When embedding watermark W into DC coefficient of the (ij)-th block, the modified quantity of DC coefficient is denoted as \(\Delta M_{i,j}\). According to Eq. (3), the traditional process of embedding the watermark into DC coefficient of the (ij)-th non-overlapped \(b\times b\) block is given by

$$\begin{aligned} \hbox {DC}_{i,j}^{\prime } =\hbox {DC}_{i,j} +\Delta M_{i,j} \end{aligned}$$
(7)

where \(\hbox {DC}_{i,j} \) is DC coefficient of the (ij)-th block, \(\hbox {DC}_{i,j}^{\prime } \) is the modified DC coefficient with increment \(\Delta M_{i,j} \).

According to Eq. (5), the recovered image block \(f_{i,j}^{\prime } (m,n)\) can be described as follows.

$$\begin{aligned} f_{i,j}^{\prime } (m,n)=\frac{1}{b}\hbox {DC}_{i,j}^{\prime } +\hbox {AC}_{i,j} (m,n) \end{aligned}$$
(8)

Using Eqs. (6) and (7), (8) can be rewritten as

$$\begin{aligned} f_{i,j}^{\prime } (m,n)= & {} \frac{1}{b}\hbox {DC}_{i,j}^{\prime } +\hbox {AC}_{i,j} (m,n) \nonumber \\= & {} \frac{1}{b}(\hbox {DC}_{i,j} +\Delta M_{i,j} )+\hbox {AC}_{i,j} (m,n) \nonumber \\= & {} \frac{1}{b}\Delta M_{i,j} +\frac{1}{b}\hbox {DC}_{i,j} +\hbox {AC}_{i,j} (m,n) \nonumber \\= & {} \frac{1}{b}\Delta M_{i,j} +f_{i,j} (m,n) \nonumber \\= & {} \hbox {PM}_{i,j} +f_{i,j} (m,n) \end{aligned}$$
(9)

where \(\hbox {PM}_{i,j} \) denotes the modified quantity of each pixel in the spatial domain, and it is defined by

$$\begin{aligned} \hbox {PM}_{i,j} =\frac{1}{b}\Delta M_{i,j} \end{aligned}$$
(10)

In Eq. (9), it is shown that for the host image f(xy), the procedure of embedding watermark into DC coefficients in DCT domain can also be performed directly in the spatial domain rather than in DCT domain.

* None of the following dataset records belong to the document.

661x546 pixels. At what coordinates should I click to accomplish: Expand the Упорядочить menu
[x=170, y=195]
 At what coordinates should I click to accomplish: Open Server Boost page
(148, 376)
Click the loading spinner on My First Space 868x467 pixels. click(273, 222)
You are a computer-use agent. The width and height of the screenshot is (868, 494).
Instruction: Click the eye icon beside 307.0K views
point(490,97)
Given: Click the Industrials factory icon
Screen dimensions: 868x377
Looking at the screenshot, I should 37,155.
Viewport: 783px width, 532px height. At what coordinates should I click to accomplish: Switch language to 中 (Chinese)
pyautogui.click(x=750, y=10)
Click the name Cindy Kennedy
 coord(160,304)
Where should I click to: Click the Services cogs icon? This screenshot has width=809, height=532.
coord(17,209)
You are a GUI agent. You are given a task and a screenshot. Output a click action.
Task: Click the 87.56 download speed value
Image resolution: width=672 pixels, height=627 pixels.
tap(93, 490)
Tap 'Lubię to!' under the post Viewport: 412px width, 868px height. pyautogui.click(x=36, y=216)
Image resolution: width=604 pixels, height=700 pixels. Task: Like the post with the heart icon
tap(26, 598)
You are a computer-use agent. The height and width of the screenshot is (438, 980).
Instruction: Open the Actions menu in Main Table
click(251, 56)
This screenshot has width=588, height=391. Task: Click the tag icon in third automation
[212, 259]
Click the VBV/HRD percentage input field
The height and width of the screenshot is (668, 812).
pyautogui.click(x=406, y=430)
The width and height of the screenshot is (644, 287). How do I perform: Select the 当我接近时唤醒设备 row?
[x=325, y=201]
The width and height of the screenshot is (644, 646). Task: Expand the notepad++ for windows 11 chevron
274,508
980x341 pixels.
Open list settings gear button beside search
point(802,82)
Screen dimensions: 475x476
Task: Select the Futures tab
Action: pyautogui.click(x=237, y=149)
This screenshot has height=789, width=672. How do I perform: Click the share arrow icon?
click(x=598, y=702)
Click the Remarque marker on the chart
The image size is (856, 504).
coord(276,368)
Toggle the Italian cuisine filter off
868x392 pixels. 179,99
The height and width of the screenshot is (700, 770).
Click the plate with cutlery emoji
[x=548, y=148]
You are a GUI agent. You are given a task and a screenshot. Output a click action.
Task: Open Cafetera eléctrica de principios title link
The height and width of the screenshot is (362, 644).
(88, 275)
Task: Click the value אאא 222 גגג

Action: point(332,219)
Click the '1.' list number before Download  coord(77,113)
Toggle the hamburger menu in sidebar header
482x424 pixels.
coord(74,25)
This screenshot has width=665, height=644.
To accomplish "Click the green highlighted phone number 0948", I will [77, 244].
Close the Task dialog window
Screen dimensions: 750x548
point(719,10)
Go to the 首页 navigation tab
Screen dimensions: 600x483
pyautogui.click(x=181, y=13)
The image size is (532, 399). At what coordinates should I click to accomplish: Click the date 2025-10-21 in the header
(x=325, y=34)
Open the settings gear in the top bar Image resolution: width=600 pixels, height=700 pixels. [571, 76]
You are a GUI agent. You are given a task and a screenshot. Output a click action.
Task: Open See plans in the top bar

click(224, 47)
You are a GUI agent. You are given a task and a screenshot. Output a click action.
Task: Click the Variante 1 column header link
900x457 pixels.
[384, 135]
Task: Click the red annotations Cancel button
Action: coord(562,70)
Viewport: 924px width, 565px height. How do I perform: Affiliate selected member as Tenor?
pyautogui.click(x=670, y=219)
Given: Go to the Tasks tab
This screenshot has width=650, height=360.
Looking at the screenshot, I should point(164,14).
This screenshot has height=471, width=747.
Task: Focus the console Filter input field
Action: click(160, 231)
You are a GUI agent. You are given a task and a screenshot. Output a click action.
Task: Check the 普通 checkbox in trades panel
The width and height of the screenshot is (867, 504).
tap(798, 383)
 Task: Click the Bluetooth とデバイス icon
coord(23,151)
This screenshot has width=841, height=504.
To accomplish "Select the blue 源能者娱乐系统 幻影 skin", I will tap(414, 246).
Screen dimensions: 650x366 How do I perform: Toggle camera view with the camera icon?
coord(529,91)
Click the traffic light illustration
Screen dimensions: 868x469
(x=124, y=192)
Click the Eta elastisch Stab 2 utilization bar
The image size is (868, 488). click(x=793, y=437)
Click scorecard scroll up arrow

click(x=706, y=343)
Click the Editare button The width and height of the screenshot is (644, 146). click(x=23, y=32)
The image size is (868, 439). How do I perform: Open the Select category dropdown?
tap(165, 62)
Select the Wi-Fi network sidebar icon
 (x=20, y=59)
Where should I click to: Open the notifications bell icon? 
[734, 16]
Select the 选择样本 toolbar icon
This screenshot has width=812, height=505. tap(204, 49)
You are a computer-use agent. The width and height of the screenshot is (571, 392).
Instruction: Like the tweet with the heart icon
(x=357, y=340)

3 The proposed watermarking scheme

In this paper, a new blind digital image watermarking algorithm is proposed by combining spatial domain with frequency domain. Firstly, the original binary watermark is divided into four sub-watermarks, and the blue component of the color host image is also divided into 16 sub-images. When embedding the watermark, the distribution features and quantization table of DC coefficients are used and the pixel values are directly modified in the spatial domain, which means DC coefficients in DCT domain are modified indirectly. All of the four sub-watermarks can be repeatedly embedded into the 16 sub-images for 4 times based on the security key Key1, which can effectively improve the security and robustness of watermark. Moreover, the key-based quantization step will be utilized to extract the watermark with blind manner.

3.1 Watermark preprocessing

The preprocessing of watermark is one of the key steps in the watermarking algorithm, and it will directly influence the robustness and security of watermark, which includes the following two steps.

Firstly, the \(32\times 32\) original watermark is divided into four sub-watermarks \(W_{i}\) with size \(32\times 8 (1\le i\le 4)\), which will decrease the probability of whole watermark be attacked and enhance the robustness of watermark.

Secondly, the key-based Hash pseudo-random permutation algorithm based on MD5 is utilized to permute the sub-watermarks with different keys \(\hbox {K}_{i}\, (1\le i\le 4)\).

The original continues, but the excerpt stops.